Omit the pictures, then reproduce exactly the line bearing "Task: Collapse the" and every line after it up to and including the last line of the entries below.

Data extracted from a collection:
★ ★ ★ ★ ★ ★ ★

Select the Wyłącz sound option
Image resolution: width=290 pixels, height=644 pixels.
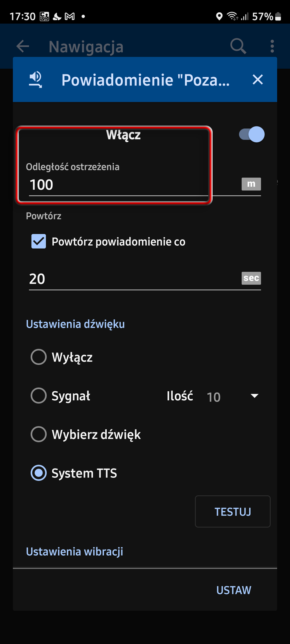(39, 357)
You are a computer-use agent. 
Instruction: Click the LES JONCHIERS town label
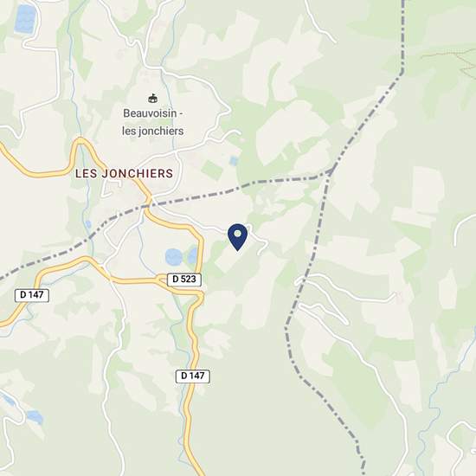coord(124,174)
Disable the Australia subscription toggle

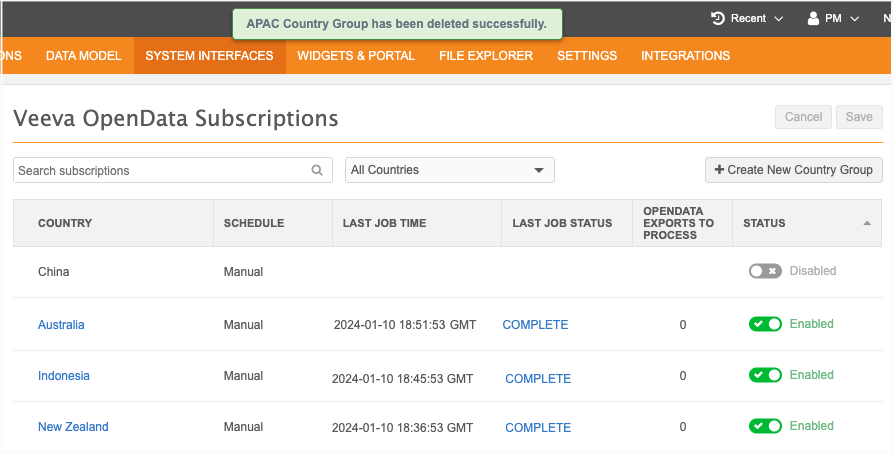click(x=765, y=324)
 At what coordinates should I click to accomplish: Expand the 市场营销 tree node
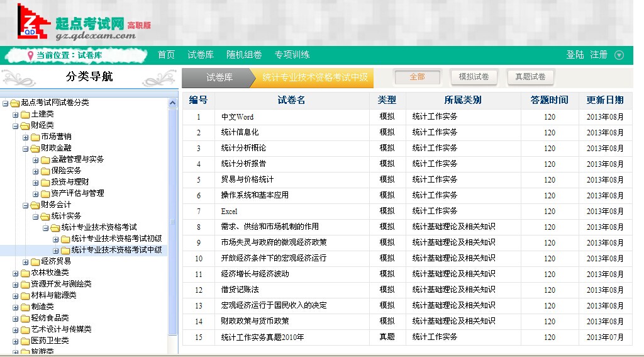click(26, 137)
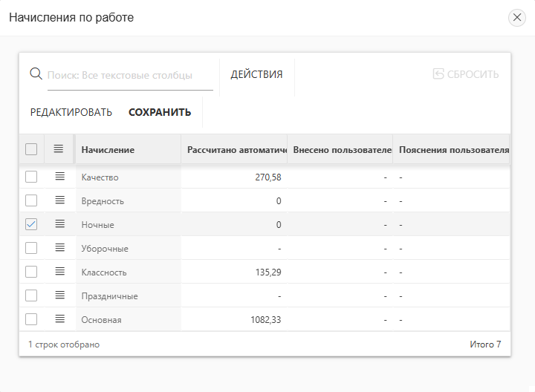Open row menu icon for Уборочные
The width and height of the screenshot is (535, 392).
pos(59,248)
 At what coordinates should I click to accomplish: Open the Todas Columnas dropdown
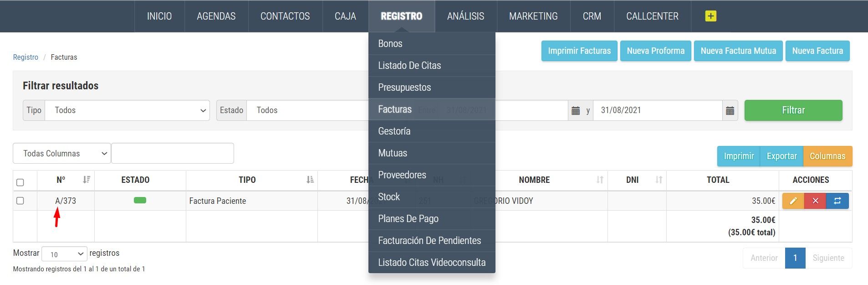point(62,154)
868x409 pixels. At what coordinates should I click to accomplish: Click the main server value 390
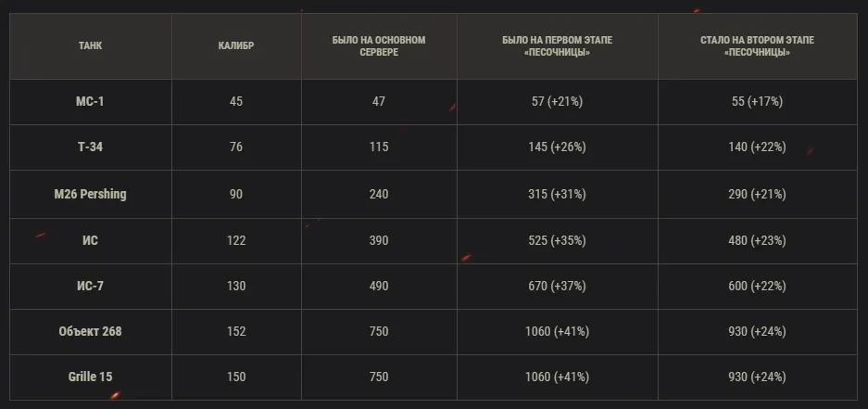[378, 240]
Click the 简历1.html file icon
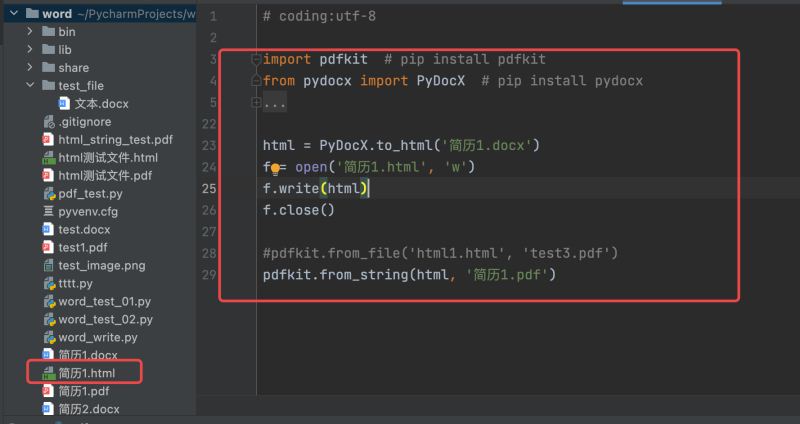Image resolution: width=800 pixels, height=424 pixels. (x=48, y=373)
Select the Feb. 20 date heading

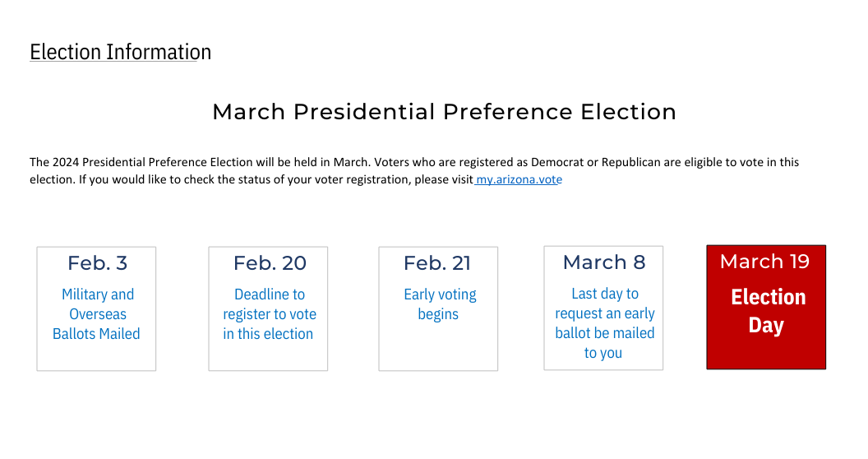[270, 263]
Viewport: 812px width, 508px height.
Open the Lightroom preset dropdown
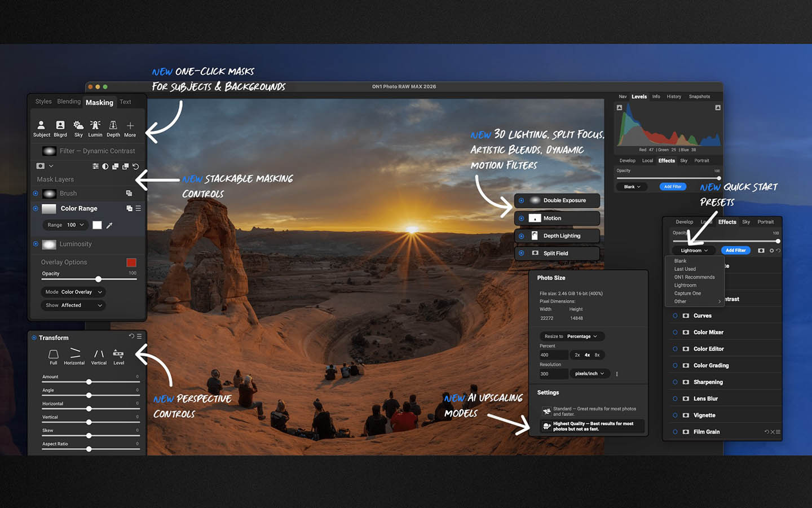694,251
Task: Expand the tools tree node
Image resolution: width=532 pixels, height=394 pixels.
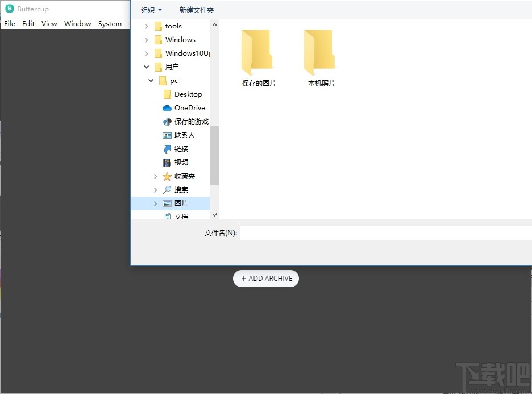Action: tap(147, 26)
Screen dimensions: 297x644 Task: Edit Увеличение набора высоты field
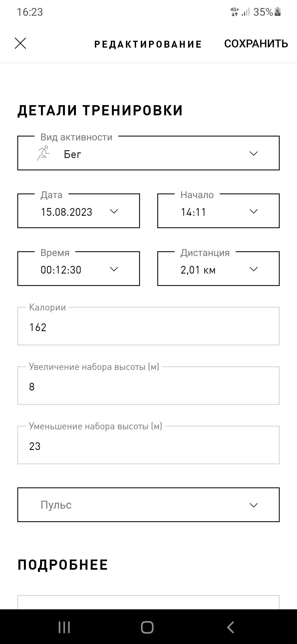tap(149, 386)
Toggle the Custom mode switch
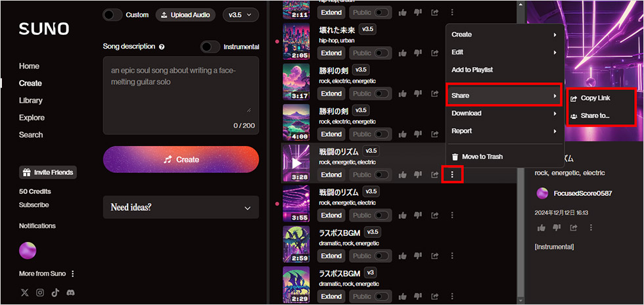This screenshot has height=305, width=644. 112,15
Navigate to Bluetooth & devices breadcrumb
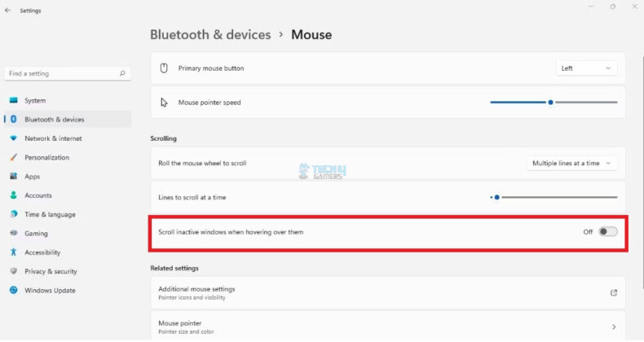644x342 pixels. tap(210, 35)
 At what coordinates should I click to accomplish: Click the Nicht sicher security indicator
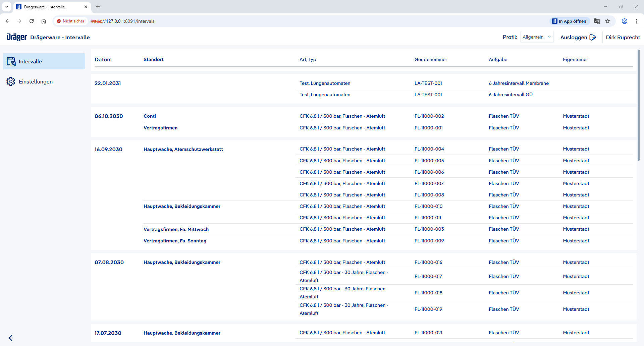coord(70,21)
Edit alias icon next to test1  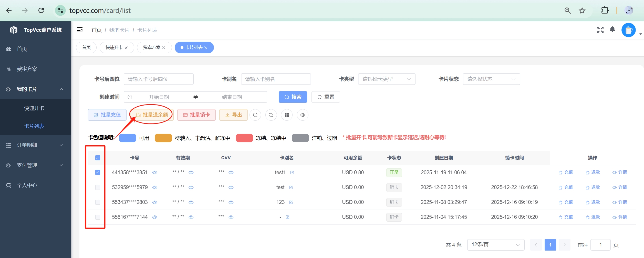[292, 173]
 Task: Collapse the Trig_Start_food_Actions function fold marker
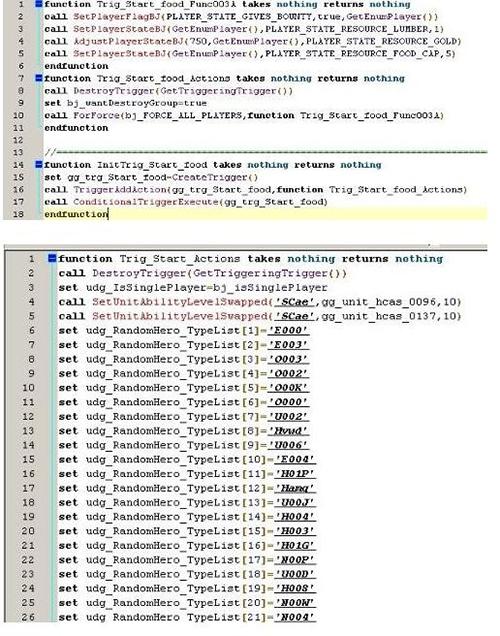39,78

★ ★ ★ ★ ★ ★ ★

#### Exercise response:
 Task: Collapse the Trig_Start_food_Actions function fold marker
39,78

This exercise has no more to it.